Ricardo llegaba quince minutos antes y besaba a Eva en
la mejilla. Luego se sentaba en el salón y leía unas
cuantas páginas de un libro, siempre el mismo.
Eva terminaba de hacer la comida y lo llamaba con
a misma frase de todos los días: Ricardo, a comer.
Él cerraba el libro y comían,
intercambiando apenas unas frases sobre el trabajo o el tiempo.
Eran de mediana edad y educados.
Al terminar de comer, se besaban, ahora en la boca, y se iban a la cama.
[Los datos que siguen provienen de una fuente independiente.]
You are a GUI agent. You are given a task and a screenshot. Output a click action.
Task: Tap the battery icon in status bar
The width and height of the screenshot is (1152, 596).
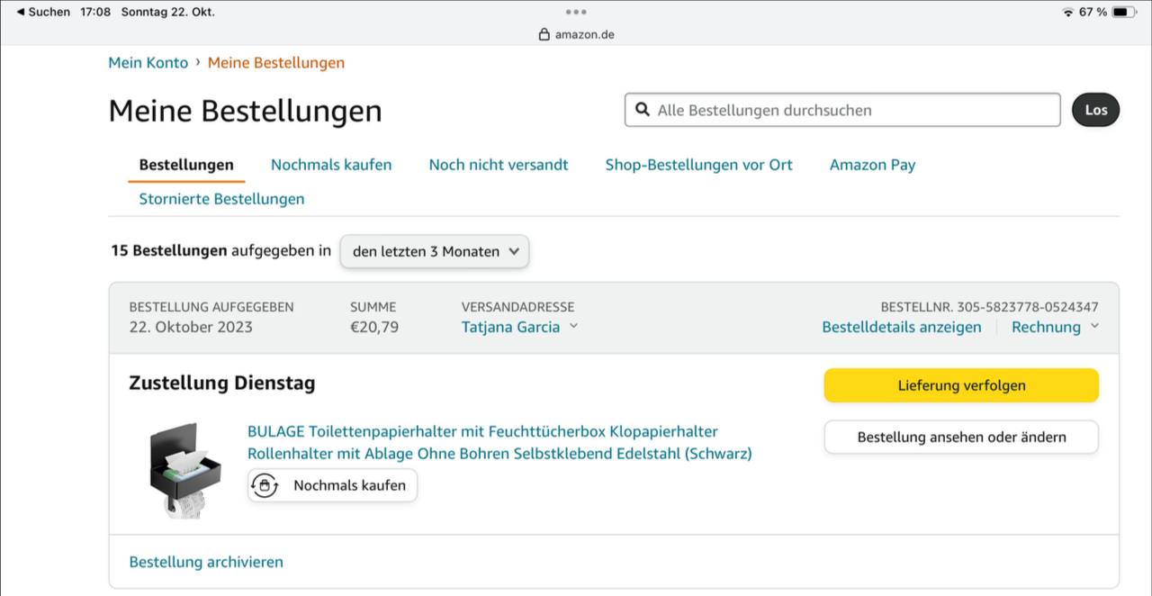1124,12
Hacían el amor con mucha ternura y
con gran pasión.
A las cinco o cinco y cuarto se despedían con otro beso
en la boca y se sonreían.
Eva se quedaba en casa, esperando a su marido y
Ricardo volvía a la suya, con su mujer y sus dos hijos.
Un día él no llegó a la hora de comer y ella comprendió
que ya no regresaría nunca.
Cogió su Biblia, ya gastada, y comenzó a leer un pasaje
con el ánimo turbado, pero serena:

“Mujer,¿dónde están? ¿Ya nadie te condena? …Tampoco yo te condeno.
Ahora vete y no vuelvas a pecar” Juan 8:10–11.

Con una mueca de resignación, se sentó a comer sola.
Al anochecer llegó su marido y la besó en la mejilla.
Eva le sonrió levemente y se fue a la cocina.
Juan se sentó en el salón a leer su Biblia de toda la vida.
Aquel día leyó los Proverbios 30.20:

“Aquí está el camino de la mujer adúltera: ha comido y se ha limpiado la boca y ha dicho: `No he cometido mal alguno` ”.

Juan a cenar, oyó. Se levantó con esfuerzo y se dirigió a la cocina.
La paz de espíritu se reflejaba en su mirada.